As you might have noticed, an awful lot of people have been falling out of windows, lately.  Former director of the Moscow aviation institute went head over heels down a few flights of stairs.  Another aviation guy, Far East and Arctic development, washed up off of Vladivostok – shortly after their CEO died of a stroke, aged 43.  Chief executive of Lukoil fell out a hospital window.  Another exec with the same company died while consulting a shaman, in a room supposedly used for “Jamaican voodoo” rituals.  The story goes he was looking to buy a toad venom hangover cure.  An oligarch hanged himself in Spain; one of a self-inflicted gunshot wound.  Both of them associated with natural gas production.  A stabbing death.  A suicide by hanging in the UK.  A second one at a cottage outside of St.
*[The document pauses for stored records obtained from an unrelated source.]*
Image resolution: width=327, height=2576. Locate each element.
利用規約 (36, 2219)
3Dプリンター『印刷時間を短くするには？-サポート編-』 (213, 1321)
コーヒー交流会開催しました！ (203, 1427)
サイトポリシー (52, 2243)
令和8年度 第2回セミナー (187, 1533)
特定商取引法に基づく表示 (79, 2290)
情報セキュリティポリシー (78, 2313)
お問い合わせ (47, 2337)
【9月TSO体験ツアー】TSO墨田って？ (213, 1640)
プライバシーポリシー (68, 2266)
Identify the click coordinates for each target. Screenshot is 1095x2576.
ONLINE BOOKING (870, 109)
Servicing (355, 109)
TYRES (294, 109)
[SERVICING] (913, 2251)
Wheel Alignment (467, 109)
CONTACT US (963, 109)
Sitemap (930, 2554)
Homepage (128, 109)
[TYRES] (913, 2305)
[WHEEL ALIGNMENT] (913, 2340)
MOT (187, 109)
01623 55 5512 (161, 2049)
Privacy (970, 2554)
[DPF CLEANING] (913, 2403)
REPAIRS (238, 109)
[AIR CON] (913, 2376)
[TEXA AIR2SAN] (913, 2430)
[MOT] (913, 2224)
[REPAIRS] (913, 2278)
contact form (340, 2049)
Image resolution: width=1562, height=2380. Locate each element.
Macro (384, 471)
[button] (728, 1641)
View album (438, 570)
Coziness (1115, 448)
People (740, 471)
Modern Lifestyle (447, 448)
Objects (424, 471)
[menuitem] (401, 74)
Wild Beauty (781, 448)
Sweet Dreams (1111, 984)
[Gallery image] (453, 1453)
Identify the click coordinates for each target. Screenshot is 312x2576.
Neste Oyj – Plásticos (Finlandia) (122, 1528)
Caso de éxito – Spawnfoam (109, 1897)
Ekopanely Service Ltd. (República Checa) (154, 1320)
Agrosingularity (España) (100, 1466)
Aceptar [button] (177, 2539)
Petersburg (he’d reportedly been badly beaten, the day before).  The  previous month, another suspicious death, the same village, different dacha.  Kind of a mortality spike.

These events have been this year, and most of them since the invasion of Ukraine.  Also, mostly in the energy or defense sector, which are related.  Were they depressed, or under a cloud, out of favor with the Kremlin?  No way of knowing.  Russians tend to look for conspiracies and plots, when a simpler explanation might suffice.  But if this sequence of accidents and despair turns out to be Expedient Demise, or circling the wagons, who benefits? 

Putin has always understood the efficacies of terror.  The clear historical precedent is Stalin.  When you go after enemies real or perceived with poisoned umbrellas or polonium cocktails, it echoes the murder of Trotsky.  And it gets easier; after throwing a reporter down an elevator shaft, it’s not that hard to flatten Grozny, or sacrifice schoolchidren.  Putin enjoys plausible deniability - not taking credit, but winking at it.  We know he’s got blood on his hands, and in point of fact, he wants us to know it.  His missing signature is more conspicuous by its absence. 

Now, in this context, consider the Ukraine war. 

What, exactly, was the object here?  A quick and brutal decapitation of the Zelensky government and the total annexation of Ukraine, an Anschluss, to demonstrate Russian resolve and its inevitable historic destiny, and to prove once and for all the debility and fundamental lack of purpose in the American and European alliance.  None of which worked out, and what we might call a fundamental lack of purpose in the Russian military and political establishment has been fatally exposed.  Interestingly, while we can applaud the courage of Russians who’ve protested the war on humanitarian grounds, the more serious threat to Putin himself is coming from the Right, who are taking him to task for not prosecuting the war more vigorously – i.e., scorched earth.  We might take note that this group hasn’t been arrested or harassed, and perhaps they’ve found sympathetic ears in the military and security apparat. 

Some years back, there was a political movement in Russia called Pamyat’, which means Memory, and also called the National Patriotic Front.  It was ultranationalist, and to nobody’s surprise, virulently anti-Semitic.  The movement has withered, but the sentiment lingers, not entirely on the fringe, either.  A few contemporary Kremlinologists have pointed out that in the past, coups in Russia (or the USSR) haven’t hinged on policy differences.  Whoever’s going to push Putin down the stairs won’t make major institutional changes; they’re simply elbowing each other out of the way for more space at the trough.  They might find it convenient, though, to play on the revanchist grievances of the Right, and then discard them afterwards, but a bargain with the Devil always ends badly.  In any event, I don’t think it’s a matter of if, but when.  The toadies and bottom-feeders around Putin are going to stick the knife in him.  It could result in a net benefit, but the worrisome thing is that they dig themselves a hole, and pull it in after them.